A human antibody potently neutralizes RSV by targeting the conserved hydrophobic region of prefusion F.

Respiratory syncytial virus (RSV) continues to pose serious threats to pediatric populations due to the lack of a vaccine and effective antiviral drugs. RSV fusion (F) glycoprotein mediates viral-host membrane fusion and is a key target for neutralizing antibodies. We generated 23 full-human monoclonal antibodies (hmAbs) against prefusion F protein (pre-F) from a healthy adult with natural RSV infection by single B cell cloning technique. A highly potent RSV-neutralizing hmAb, named as 25-20, is selected, which targets a new site Ø-specific epitope. Site-directed mutagenesis and structural modelling analysis demonstrated that 25-20 mainly targets a highly conserved hydrophobic region located at the a4 helix and a1 helix of pre-F, indicating a site of vulnerability for drug and vaccine design.
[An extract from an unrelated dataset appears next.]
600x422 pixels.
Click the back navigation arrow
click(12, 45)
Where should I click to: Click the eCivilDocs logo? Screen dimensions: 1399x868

It is worth noting that 25-20 uses an unreported inferred germline (iGL) that binds very poorly to pre-F, thus high levels of somatic mutations are needed to gain high binding affinity with pre-F. Our observation helps to understand the evolution of RSV antibody during natural infection. Furthermore, by in silico prediction and experimental verification, we optimized 25-20 with KD values as low as picomolar range. Therefore, the optimized 25-20 represents an excellent candidate for passive protection against RSV infection.